19.1Oostdijk (1988) discusses some ways in which corpus linguistics can also contribute to the study of language and sub-language variation.
23.1The frequencies of forms of the verb time are: time/VB - 1; times/VBZ - 1; timed/VBD - 2; timed/VBN - 7; and timing/VBG - 5.
24.1As I discuss later, these dictionaries omit some forms, such as numbers.
30.1These terms were suggested by my colleague John Thomson.
34.1Thomason (1965, pp. 137-139) describes a
stochastic automaton which probabilistically accepts input strings; that is, any particular string is only accepted some percentage of the times that it is presented. Thomason suggests uses in
stochastic classification experiments, where recognizers may be compared on the basis of their long-run effectiveness. These automata, however, are not useful for my purposes, because one must recognize each sentence every time it is presented.
36.1With natural language it is advisable to raise all probabilities to values above 0, to allow effective processing in cases of novel or erroneous constructions, or cases not discovered during normalization.
38.1The numbering of orders follows Shannon (1951, p. 51) and Kučera (1975, p. 128). Miller and Chomsky (1963, pp. 427-429) refer to
k-limited Markov sources; their
k corresponds to a k+1 order approximation, as they point out (p. 428). Abramson (1963, pp. 22-26) does not consider the zero order case properly a
Markov model, but notes that Markov models simplify to it as expected.
39.1If the sentence boundary is not considered a symbol in its own right, an additional start state is needed. On the other hand, many of the internal arcs may have probability zero (more so at progressively higher orders), and may be omitted.
42.1Other units may be defined in terms of logarithms to other bases. Abramson (1963, p. 12) mentions
nats, which are base e, and
Hartleys, which are base 10. Respectively, these units approximately equal 1.44 and 3.32 bits.

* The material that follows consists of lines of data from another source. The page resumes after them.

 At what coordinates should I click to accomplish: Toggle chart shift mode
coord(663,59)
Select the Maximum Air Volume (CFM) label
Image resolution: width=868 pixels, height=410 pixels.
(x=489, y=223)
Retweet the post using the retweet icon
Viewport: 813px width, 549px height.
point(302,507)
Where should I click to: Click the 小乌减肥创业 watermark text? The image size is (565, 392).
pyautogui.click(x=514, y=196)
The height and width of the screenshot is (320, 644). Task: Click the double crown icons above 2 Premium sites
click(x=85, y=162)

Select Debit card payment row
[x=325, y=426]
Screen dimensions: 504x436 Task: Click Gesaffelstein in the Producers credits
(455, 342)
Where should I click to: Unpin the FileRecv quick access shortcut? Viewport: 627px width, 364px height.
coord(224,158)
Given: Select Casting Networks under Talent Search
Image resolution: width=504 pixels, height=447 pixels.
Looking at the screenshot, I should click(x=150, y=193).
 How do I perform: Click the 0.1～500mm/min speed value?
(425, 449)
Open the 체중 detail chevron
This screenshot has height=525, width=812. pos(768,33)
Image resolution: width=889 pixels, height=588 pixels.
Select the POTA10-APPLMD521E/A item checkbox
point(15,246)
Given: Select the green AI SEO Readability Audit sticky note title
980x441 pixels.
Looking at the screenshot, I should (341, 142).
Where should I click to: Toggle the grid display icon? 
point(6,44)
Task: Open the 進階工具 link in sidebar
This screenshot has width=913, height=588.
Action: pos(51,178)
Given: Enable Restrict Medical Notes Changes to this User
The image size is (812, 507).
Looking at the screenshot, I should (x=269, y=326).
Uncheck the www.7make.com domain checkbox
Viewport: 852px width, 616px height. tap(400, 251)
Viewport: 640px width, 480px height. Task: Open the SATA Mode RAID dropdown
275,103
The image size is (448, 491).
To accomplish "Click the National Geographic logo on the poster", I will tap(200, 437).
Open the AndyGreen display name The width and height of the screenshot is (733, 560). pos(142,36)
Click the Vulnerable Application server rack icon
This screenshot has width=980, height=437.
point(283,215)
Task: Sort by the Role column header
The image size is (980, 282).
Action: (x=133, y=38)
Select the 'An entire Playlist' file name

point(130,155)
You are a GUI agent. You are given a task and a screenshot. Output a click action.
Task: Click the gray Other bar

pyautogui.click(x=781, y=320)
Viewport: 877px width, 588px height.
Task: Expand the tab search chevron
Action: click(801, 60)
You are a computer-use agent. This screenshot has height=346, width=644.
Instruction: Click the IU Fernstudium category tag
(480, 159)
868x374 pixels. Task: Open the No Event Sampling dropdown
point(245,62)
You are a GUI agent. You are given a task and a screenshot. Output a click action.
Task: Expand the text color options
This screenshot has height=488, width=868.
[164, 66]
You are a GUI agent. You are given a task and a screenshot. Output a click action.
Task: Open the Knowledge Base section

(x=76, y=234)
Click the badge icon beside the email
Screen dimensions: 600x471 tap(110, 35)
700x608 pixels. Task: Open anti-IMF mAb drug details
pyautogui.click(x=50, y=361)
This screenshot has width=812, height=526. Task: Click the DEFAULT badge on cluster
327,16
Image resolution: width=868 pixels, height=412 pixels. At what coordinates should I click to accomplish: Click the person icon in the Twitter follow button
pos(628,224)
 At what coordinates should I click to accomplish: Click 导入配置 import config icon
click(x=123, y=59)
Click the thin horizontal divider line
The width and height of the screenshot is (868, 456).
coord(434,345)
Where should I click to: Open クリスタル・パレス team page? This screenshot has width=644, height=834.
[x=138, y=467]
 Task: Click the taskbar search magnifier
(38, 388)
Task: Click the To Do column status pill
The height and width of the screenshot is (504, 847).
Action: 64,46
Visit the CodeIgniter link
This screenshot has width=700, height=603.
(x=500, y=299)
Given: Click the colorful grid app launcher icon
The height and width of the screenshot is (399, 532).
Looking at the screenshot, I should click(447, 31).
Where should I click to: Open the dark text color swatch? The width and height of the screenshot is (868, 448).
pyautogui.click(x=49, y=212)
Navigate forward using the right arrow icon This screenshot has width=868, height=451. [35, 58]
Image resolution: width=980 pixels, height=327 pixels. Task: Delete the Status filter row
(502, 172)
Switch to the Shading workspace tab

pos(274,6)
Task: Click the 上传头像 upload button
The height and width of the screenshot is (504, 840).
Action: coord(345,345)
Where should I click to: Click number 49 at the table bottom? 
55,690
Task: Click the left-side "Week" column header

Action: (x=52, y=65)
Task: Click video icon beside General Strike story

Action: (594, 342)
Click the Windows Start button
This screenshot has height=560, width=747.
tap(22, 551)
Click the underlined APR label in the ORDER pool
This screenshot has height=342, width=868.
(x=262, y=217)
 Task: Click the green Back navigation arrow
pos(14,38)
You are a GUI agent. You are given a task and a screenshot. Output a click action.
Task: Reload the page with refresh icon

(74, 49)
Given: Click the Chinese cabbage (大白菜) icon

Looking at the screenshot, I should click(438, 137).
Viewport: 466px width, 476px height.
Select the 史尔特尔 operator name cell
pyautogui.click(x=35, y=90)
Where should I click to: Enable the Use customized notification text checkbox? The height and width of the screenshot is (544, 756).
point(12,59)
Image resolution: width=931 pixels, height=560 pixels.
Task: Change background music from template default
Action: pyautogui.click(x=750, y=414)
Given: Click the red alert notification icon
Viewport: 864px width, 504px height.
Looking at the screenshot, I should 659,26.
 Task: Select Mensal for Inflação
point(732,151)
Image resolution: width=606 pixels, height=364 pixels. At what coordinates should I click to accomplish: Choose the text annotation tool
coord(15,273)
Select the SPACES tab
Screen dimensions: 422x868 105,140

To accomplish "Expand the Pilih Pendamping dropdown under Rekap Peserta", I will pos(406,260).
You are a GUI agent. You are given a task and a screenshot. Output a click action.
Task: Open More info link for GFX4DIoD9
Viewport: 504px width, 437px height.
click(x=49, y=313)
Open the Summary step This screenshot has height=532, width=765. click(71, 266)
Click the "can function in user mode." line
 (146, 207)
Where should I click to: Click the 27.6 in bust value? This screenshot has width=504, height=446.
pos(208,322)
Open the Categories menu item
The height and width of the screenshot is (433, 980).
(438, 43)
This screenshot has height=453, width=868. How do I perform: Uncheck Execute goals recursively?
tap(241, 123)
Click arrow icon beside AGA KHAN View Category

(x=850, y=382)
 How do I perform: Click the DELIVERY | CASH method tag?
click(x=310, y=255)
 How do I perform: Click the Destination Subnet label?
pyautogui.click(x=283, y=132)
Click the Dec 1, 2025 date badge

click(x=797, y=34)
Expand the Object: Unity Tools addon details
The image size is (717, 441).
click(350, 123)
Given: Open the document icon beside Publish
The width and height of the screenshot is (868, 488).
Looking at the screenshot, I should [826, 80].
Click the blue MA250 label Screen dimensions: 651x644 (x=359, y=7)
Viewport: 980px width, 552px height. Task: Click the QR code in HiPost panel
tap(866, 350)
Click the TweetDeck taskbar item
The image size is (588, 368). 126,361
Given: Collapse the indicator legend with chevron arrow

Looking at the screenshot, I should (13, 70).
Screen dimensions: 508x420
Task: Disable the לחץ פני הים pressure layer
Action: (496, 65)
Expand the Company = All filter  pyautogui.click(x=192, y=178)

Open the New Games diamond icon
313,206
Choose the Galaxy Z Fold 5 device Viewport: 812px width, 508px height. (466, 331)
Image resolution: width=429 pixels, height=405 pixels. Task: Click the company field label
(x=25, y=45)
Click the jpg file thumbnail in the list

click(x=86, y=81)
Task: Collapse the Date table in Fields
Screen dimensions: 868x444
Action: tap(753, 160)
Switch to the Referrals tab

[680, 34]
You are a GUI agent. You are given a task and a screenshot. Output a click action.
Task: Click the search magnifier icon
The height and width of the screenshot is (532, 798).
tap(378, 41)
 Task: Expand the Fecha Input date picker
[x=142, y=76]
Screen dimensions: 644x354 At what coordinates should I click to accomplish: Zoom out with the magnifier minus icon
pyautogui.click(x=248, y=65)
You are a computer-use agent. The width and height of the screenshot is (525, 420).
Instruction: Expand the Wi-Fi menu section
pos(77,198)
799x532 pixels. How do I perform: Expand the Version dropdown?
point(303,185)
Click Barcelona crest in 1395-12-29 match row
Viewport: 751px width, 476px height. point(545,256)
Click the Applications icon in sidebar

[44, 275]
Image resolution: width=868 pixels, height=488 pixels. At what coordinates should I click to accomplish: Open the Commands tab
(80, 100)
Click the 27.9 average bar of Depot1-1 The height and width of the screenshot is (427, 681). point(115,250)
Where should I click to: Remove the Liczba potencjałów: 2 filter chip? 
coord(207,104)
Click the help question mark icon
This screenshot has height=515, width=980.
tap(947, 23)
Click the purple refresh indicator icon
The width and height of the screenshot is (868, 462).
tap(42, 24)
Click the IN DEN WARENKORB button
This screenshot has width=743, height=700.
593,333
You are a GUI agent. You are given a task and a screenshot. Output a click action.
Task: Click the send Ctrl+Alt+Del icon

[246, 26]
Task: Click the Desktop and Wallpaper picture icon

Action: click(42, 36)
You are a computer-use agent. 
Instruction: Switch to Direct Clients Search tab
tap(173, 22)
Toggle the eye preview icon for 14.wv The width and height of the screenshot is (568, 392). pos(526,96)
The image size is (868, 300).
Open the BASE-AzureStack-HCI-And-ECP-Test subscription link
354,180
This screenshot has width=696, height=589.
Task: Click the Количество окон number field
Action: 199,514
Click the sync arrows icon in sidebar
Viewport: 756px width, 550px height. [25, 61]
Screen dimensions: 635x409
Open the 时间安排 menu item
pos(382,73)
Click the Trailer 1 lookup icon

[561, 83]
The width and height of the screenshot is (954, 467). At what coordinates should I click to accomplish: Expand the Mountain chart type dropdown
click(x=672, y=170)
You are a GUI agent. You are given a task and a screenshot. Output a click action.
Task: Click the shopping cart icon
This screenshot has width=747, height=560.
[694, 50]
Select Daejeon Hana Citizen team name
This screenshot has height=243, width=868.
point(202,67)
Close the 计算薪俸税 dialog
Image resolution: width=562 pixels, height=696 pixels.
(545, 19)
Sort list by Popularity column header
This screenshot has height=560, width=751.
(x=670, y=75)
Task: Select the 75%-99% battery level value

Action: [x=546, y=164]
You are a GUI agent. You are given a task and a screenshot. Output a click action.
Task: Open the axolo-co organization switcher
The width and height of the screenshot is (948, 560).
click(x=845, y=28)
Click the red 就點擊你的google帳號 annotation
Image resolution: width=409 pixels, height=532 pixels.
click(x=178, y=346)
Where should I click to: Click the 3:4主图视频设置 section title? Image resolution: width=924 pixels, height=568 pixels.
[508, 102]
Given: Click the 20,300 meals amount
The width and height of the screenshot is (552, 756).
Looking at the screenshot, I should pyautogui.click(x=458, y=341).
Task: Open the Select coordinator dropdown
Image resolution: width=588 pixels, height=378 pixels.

46.1These degrees of ambiguity are based on Francis and Kučera (1983), except that
waters is not attested as a verb, though other inflected forms of the same lemma are.
46.2Technically, a span network is a tree. Cf Liu (1977), pp. 82-161 for discussion of fundamental graph theory.
51.1Previous writers have seldom addressed the problem of evaluating accuracy when the text being tagged algorithmically has not also been tagged via a consensus of human linguistic intuition. Presumably, accuracy figures in (e.g.) Klein and Simmons (1963), Booth (1985), and Church (1988) are based upon human spot-checking, and thus depend upon the thoroughness and accuracy of the checks.
52.1Kučera (personal communication) has noted that the best results for the Brown Corpus were obtained when a final consistency check was made by a single individual. Similarly, Church (personal communication) found that tag assignments by different native speakers sometimes have a higher error rate than stochastic algorithms.
55.1Johansson (1980) discusses some specific differences which have been discovered through comparison of the Brown and LOB corpora.
62.1For example, this is the stated policy of the American Heritage dictionary (1982, p. 47), which includes
all the parts of speech at one entry word....
63.1Choueka (personal communication) notes that on p. 152 the figure of 219,000 tokens should read 119,000, and that there are other printer’s errors to be watched for. Also, an early printing of the journal entirely omitted figures and tables.
68.1In the more common numbering; Abramson calls them second order.
73.1A collapsed set of 33 tag
cover symbols is used instead of the full set of over 100 word level tags (Garside and Leech 1985, p. 168).
75.1I omit here the initial learning of grammatical categories per se. Similar methods may be applied; see also Kučera (1981) and Jelinek (1985) for discussion of systems which can learn grammatical categories.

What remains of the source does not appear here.